PROVIDED DATA:
- - -
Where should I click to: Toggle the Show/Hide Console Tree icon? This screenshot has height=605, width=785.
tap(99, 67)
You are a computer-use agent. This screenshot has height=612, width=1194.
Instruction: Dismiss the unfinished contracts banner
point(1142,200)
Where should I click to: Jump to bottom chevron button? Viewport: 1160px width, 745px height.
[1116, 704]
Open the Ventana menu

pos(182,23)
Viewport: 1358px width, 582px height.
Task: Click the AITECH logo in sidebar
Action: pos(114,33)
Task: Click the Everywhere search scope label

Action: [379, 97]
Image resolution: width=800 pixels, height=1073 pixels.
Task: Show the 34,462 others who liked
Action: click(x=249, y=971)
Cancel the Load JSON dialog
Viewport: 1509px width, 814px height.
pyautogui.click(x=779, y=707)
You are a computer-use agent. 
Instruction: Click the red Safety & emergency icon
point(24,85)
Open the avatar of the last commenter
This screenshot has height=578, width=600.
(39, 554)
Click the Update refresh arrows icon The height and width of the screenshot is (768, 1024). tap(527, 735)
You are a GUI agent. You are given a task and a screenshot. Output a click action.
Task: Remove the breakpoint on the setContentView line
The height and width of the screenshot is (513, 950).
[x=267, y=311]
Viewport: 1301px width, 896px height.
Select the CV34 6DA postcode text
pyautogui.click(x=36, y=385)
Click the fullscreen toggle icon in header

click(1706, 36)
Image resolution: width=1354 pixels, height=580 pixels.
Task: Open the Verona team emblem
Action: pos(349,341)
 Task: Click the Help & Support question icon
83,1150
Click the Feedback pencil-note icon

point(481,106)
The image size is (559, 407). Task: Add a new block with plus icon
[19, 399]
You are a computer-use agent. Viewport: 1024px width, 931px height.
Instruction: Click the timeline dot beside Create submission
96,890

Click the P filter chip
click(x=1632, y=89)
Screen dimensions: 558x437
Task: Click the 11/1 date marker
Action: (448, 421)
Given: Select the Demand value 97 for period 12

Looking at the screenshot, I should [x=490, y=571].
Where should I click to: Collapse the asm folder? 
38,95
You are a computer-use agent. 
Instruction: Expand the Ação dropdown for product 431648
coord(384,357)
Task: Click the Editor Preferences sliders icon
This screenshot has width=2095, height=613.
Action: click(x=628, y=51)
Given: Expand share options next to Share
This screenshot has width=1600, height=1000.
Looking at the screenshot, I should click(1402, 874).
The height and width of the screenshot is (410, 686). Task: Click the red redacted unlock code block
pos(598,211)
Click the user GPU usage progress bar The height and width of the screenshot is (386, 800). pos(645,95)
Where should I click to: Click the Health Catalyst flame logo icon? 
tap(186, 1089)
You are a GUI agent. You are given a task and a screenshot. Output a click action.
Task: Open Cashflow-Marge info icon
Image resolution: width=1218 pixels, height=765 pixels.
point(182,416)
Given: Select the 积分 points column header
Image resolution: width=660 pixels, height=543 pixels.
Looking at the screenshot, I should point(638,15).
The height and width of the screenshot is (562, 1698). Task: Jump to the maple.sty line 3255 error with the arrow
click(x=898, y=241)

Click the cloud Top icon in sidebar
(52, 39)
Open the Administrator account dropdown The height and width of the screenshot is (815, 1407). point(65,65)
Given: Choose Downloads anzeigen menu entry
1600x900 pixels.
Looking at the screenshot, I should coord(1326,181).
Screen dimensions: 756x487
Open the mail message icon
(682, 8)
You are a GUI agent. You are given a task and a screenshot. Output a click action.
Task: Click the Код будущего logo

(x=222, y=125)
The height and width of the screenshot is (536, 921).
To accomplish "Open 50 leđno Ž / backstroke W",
- - -
Pick out every line of the records above that contains the word "Show" and copy each one. Case counts.

Where should I click to: Toggle the Show/Hide Console Tree icon? This screenshot has height=605, width=785.
Task: Show the 34,462 others who liked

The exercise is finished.